Update the material below by swapping every occurrence of "Locate an element" for "Find an element", and keep all other text the same.

*** Opening TASK MATERIAL ***

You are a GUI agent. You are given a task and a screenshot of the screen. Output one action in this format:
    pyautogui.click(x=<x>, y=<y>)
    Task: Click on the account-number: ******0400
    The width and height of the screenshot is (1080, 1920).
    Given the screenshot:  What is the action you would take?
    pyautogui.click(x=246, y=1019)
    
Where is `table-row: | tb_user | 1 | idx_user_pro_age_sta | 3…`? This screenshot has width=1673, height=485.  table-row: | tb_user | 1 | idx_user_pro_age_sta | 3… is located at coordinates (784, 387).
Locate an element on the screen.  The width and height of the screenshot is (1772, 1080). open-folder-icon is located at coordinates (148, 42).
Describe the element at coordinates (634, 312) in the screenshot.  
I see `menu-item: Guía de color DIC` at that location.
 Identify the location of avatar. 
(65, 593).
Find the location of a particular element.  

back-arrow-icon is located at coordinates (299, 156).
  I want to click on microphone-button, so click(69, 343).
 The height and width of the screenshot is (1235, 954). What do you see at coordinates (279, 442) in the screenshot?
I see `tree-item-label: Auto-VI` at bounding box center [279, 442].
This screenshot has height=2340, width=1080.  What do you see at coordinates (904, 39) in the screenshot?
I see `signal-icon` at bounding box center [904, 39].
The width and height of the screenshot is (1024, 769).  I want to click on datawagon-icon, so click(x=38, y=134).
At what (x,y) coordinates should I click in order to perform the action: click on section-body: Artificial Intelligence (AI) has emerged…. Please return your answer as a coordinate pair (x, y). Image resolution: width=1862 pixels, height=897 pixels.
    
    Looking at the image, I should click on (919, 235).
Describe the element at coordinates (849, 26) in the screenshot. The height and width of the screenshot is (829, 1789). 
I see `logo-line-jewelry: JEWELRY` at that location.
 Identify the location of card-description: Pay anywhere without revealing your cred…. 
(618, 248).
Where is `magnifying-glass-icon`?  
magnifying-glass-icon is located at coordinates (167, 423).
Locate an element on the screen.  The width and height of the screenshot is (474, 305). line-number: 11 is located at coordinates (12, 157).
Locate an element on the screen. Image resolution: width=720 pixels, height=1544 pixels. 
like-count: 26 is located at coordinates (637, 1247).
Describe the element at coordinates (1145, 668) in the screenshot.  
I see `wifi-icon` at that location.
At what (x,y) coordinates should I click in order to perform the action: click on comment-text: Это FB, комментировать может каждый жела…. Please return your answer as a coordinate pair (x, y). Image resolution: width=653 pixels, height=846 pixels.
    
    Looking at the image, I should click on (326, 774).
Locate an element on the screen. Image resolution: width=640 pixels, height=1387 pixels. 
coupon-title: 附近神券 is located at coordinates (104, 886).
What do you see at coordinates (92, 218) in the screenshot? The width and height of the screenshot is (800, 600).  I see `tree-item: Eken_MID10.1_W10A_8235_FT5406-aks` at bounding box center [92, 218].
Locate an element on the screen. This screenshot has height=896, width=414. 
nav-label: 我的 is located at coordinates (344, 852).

*** Closing TASK MATERIAL ***

_FINISHED EXERCISE_.
You are a GUI agent. You are given a task and a screenshot of the screen. Output one action in this format:
    pyautogui.click(x=<x>, y=<y>)
    Task: Click on the account-number: ******0400
    The width and height of the screenshot is (1080, 1920).
    Given the screenshot:  What is the action you would take?
    pyautogui.click(x=246, y=1019)
    
Where is `table-row: | tb_user | 1 | idx_user_pro_age_sta | 3…`? This screenshot has width=1673, height=485.  table-row: | tb_user | 1 | idx_user_pro_age_sta | 3… is located at coordinates (784, 387).
Find an element on the screen.  The width and height of the screenshot is (1772, 1080). open-folder-icon is located at coordinates (148, 42).
Describe the element at coordinates (634, 312) in the screenshot.  
I see `menu-item: Guía de color DIC` at that location.
 Identify the location of avatar. 
(65, 593).
Find the location of a particular element.  

back-arrow-icon is located at coordinates (299, 156).
  I want to click on microphone-button, so click(69, 343).
 The height and width of the screenshot is (1235, 954). What do you see at coordinates (279, 442) in the screenshot?
I see `tree-item-label: Auto-VI` at bounding box center [279, 442].
This screenshot has height=2340, width=1080.  What do you see at coordinates (904, 39) in the screenshot?
I see `signal-icon` at bounding box center [904, 39].
The width and height of the screenshot is (1024, 769).  I want to click on datawagon-icon, so click(x=38, y=134).
At what (x,y) coordinates should I click in order to perform the action: click on section-body: Artificial Intelligence (AI) has emerged…. Please return your answer as a coordinate pair (x, y). Image resolution: width=1862 pixels, height=897 pixels.
    
    Looking at the image, I should click on (919, 235).
Describe the element at coordinates (849, 26) in the screenshot. The height and width of the screenshot is (829, 1789). 
I see `logo-line-jewelry: JEWELRY` at that location.
 Identify the location of card-description: Pay anywhere without revealing your cred…. 
(618, 248).
Where is `magnifying-glass-icon`?  
magnifying-glass-icon is located at coordinates (167, 423).
Find an element on the screen.  The width and height of the screenshot is (474, 305). line-number: 11 is located at coordinates (12, 157).
Find an element on the screen. Image resolution: width=720 pixels, height=1544 pixels. 
like-count: 26 is located at coordinates (637, 1247).
Describe the element at coordinates (1145, 668) in the screenshot.  
I see `wifi-icon` at that location.
At what (x,y) coordinates should I click in order to perform the action: click on comment-text: Это FB, комментировать может каждый жела…. Please return your answer as a coordinate pair (x, y). Image resolution: width=653 pixels, height=846 pixels.
    
    Looking at the image, I should click on (326, 774).
Find an element on the screen. Image resolution: width=640 pixels, height=1387 pixels. 
coupon-title: 附近神券 is located at coordinates (104, 886).
What do you see at coordinates (92, 218) in the screenshot? The width and height of the screenshot is (800, 600).  I see `tree-item: Eken_MID10.1_W10A_8235_FT5406-aks` at bounding box center [92, 218].
Find an element on the screen. This screenshot has height=896, width=414. 
nav-label: 我的 is located at coordinates (344, 852).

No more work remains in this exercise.